Required action: Output only the lines of the entries that follow, starting at the one with "Image resolution: width=1512 pixels, height=810" and running down to the one with "You are a computer-use agent. Image", both included and unchanged.

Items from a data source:

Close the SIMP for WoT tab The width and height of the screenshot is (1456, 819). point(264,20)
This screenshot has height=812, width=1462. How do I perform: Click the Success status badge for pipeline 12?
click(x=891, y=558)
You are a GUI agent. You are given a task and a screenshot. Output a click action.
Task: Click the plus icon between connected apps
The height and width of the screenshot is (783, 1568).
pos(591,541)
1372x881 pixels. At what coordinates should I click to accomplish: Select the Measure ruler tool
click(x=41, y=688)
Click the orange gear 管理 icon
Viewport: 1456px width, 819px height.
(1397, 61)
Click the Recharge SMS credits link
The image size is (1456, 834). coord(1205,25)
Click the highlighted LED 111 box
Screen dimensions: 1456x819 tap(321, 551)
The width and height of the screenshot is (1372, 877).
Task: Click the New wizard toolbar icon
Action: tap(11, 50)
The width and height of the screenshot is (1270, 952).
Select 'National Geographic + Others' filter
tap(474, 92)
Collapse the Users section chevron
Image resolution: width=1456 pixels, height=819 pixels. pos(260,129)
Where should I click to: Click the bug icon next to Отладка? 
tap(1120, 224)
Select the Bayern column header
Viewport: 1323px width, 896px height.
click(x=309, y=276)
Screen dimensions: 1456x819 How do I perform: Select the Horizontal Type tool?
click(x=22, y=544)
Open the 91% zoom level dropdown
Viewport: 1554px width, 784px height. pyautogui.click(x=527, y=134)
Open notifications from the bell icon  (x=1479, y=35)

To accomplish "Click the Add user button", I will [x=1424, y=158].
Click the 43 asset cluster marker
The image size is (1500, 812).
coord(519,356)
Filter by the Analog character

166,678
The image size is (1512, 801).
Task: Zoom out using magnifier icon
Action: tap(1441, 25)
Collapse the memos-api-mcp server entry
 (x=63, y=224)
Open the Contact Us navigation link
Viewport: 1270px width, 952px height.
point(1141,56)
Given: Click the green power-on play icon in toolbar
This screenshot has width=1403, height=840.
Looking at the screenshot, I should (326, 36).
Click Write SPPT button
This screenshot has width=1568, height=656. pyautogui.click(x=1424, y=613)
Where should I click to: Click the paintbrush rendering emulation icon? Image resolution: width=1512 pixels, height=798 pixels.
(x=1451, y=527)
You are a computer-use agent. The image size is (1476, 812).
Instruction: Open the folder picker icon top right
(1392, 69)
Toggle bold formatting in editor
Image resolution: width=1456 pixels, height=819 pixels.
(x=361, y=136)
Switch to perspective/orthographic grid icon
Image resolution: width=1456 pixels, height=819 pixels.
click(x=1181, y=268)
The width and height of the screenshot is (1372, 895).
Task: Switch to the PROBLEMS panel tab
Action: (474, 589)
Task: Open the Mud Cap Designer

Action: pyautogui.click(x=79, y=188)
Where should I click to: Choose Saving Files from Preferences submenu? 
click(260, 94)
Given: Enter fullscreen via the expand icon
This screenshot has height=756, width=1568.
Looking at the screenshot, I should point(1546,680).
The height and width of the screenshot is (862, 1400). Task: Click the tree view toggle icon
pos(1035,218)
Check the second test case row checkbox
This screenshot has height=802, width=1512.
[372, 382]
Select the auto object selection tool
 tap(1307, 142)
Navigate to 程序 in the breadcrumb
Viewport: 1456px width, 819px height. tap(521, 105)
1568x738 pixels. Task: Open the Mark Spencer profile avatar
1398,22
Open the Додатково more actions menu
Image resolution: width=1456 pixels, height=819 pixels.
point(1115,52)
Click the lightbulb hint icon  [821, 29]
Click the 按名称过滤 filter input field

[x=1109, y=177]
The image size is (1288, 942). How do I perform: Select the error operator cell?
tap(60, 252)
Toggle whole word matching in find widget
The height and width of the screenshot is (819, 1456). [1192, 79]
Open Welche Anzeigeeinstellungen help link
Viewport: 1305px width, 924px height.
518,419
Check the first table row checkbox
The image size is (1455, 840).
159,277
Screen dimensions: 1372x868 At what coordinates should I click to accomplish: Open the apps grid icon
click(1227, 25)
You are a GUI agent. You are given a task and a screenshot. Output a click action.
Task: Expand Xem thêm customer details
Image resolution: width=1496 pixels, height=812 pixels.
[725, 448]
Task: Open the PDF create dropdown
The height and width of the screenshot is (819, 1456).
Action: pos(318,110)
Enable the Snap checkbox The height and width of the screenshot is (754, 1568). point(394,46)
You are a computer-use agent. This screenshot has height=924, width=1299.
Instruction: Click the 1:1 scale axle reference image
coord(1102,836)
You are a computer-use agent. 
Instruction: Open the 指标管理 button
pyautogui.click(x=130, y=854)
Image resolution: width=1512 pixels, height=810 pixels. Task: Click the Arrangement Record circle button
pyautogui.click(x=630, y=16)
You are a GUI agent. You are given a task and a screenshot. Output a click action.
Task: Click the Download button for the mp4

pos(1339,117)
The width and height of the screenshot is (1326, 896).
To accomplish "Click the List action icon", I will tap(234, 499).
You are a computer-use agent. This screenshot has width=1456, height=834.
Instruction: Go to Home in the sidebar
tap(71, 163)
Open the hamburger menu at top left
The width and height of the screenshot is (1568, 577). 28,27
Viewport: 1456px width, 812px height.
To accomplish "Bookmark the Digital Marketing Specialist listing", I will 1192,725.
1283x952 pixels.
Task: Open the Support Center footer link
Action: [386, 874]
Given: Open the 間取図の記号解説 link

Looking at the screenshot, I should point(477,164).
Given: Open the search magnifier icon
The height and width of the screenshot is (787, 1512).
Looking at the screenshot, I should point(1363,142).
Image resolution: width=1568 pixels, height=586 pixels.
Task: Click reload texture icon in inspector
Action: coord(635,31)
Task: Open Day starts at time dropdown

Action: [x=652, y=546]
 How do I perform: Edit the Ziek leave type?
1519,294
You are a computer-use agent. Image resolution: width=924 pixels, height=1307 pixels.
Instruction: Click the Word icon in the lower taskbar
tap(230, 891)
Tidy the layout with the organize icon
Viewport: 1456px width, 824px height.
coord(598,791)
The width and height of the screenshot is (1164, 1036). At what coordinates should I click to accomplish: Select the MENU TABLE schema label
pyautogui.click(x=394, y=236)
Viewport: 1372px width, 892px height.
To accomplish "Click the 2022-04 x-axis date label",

Solved problem:
Image resolution: width=1512 pixels, height=810 pixels. Task: Click the Arrangement Record circle button
pyautogui.click(x=630, y=16)
You are a GUI agent. You are given a task and a screenshot. Output a click action.
Task: Click the Download button for the mp4

pos(1339,117)
The width and height of the screenshot is (1326, 896).
To accomplish "Click the List action icon", I will tap(234, 499).
You are a computer-use agent. This screenshot has width=1456, height=834.
Instruction: Go to Home in the sidebar
tap(71, 163)
Open the hamburger menu at top left
The width and height of the screenshot is (1568, 577). 28,27
Viewport: 1456px width, 812px height.
To accomplish "Bookmark the Digital Marketing Specialist listing", I will 1192,725.
1283x952 pixels.
Task: Open the Support Center footer link
Action: [386, 874]
Given: Open the 間取図の記号解説 link

Looking at the screenshot, I should point(477,164).
Given: Open the search magnifier icon
The height and width of the screenshot is (787, 1512).
Looking at the screenshot, I should point(1363,142).
Image resolution: width=1568 pixels, height=586 pixels.
Task: Click reload texture icon in inspector
Action: coord(635,31)
Task: Open Day starts at time dropdown

Action: [x=652, y=546]
 How do I perform: Edit the Ziek leave type?
1519,294
You are a computer-use agent. Image resolution: width=924 pixels, height=1307 pixels.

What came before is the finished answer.